## Extract to read
------------------------------------
Solving a problem involving a quadratic (or second-degree polynomial) function requires understanding all the properties of a quadratic function and knowing how to solve an equation out of context. Consult the following concept sheet if needed: Solving a Second-degree Equation or Inequality.
The kinetic energy of an object, denoted |E_k,| is the energy that an object possesses due to its motion. The formula for calculating the kinetic energy of an object as a function of its speed is a quadratic function. ||\begin{align} E_k = \frac{1}{2}&mv^2 \\\\ \text{where} \quad E_k &: \text{kinetic energy (J)}\\ m\ &: \text{mass of the object (kg)} \\ v\ \ &: \text{speed of the object (m/s)}\end{align}||
a) What is the kinetic energy of a tennis ball that weighs |58| grams and moves at a speed of |198\ \text{km/h}|?
------------------------------------
## Data extract
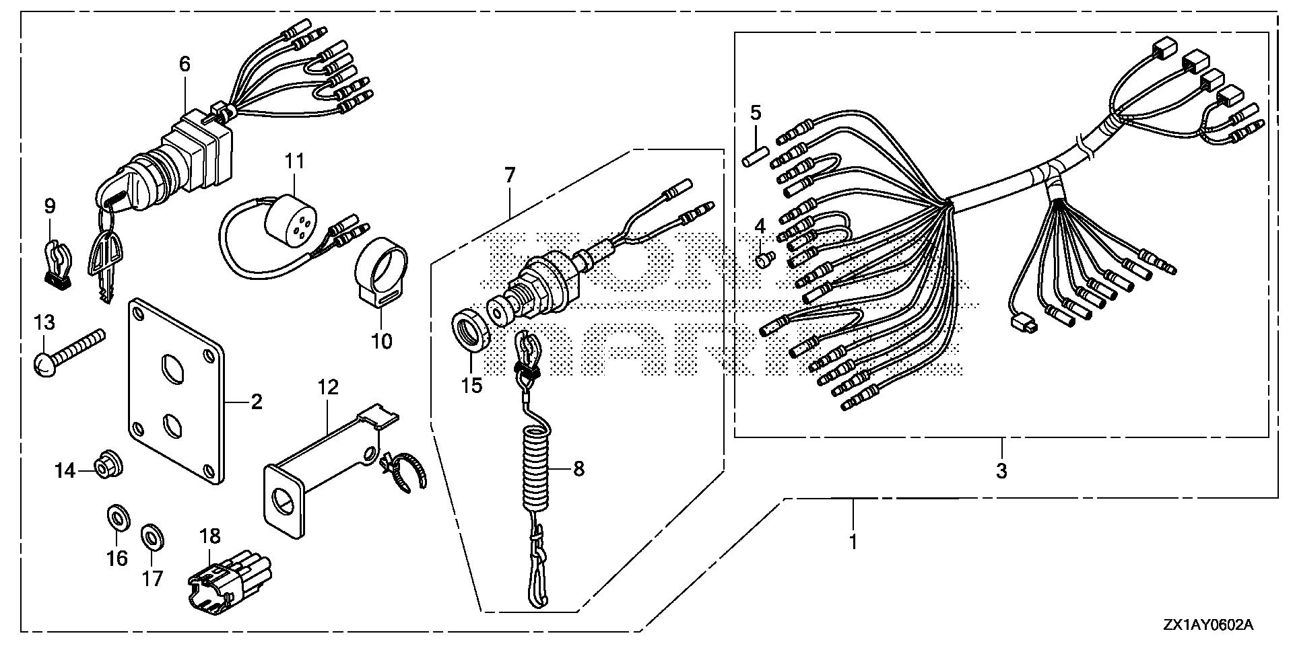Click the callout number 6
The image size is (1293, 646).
tap(185, 64)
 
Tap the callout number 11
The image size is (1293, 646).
tap(294, 161)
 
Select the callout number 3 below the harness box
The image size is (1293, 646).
tap(1001, 471)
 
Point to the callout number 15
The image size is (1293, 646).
tap(471, 386)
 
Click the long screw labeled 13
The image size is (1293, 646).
tap(67, 351)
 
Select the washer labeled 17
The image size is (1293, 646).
tap(152, 537)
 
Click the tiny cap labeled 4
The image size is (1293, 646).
tap(762, 259)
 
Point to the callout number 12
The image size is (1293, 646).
tap(328, 387)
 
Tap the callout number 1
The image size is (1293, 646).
tap(853, 541)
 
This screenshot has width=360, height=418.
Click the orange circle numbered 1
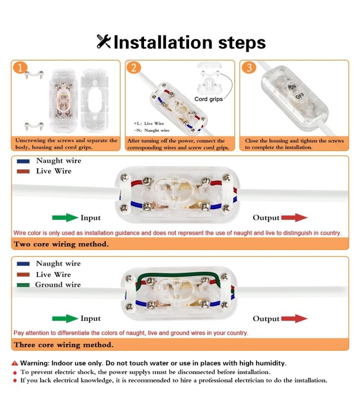pyautogui.click(x=20, y=67)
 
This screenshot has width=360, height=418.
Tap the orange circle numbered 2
pyautogui.click(x=134, y=67)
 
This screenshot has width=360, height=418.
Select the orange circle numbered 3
pyautogui.click(x=249, y=67)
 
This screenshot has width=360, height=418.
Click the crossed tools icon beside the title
pyautogui.click(x=104, y=42)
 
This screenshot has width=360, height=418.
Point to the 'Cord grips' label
pyautogui.click(x=208, y=99)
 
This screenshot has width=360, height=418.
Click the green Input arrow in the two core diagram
pyautogui.click(x=65, y=218)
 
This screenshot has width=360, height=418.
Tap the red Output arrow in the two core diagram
pyautogui.click(x=294, y=218)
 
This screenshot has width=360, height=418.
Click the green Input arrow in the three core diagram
pyautogui.click(x=65, y=318)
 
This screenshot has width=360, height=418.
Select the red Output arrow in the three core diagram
pyautogui.click(x=294, y=318)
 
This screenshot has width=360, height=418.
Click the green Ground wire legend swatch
pyautogui.click(x=23, y=285)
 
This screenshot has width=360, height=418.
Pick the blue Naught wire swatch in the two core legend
pyautogui.click(x=23, y=161)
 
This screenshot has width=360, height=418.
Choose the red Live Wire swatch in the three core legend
pyautogui.click(x=23, y=275)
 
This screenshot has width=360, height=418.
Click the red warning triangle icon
pyautogui.click(x=15, y=363)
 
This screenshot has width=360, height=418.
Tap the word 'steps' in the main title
pyautogui.click(x=242, y=43)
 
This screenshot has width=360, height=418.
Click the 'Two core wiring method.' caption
pyautogui.click(x=61, y=244)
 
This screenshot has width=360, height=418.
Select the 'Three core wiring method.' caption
pyautogui.click(x=64, y=345)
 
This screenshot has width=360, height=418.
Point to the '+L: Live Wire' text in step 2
------------------------------------
## Set task A
In the kinetic energy text, what unit is kinetic energy measured in?
## Set task B
Please carry the kinetic energy text forward from its final line.

## Task output A
Joules (J).

## Task output B
b) What is the speed in |\text{km/h}| of a golf ball weighing |44| grams if it has the same kinetic energy as the tennis ball in question a)?
a)
To answer question a), use the formula. To calculate the kinetic energy, first convert the mass of the ball into kilograms, since this is the unit of measurement of |m| for the formula for kinetic energy. |58\ \text{g}=0.058\ \text{kg}|
||\begin{align} E_k &= \frac{1}{2}\color{blue}{m}v^2 \\ E_k &= \frac{1}{2}\color{blue}{(0.058)}v^2 \\ E_k &=0.029 v^2 \end{align}||
Now, we want to know the value of |E_k| when |v=198\ \text{km/h}|. Before replacing |v| with the actual speed in the equation of the function, first convert the km/h to m/s. ||\begin{align} 198\ \frac{\text{km}}{h} &= 198\ 000\ \frac{\text{m}}{h} \times \frac{1\ \text{h}}{3\ 600\ \text{s}} \\ &= 55\ \frac{\text{m}}{s} \end{align}||
Finally, calculate |E_k| when |v=55|.||\begin{align} E_k &= 0.029\color{green}{v}^2 \\ &= 0.029\color{green}{(55)}^2 \\&= 87.725\ \text{joules} \end{align}||
Answer: |E_k=87.725\ \text{joules}|
b)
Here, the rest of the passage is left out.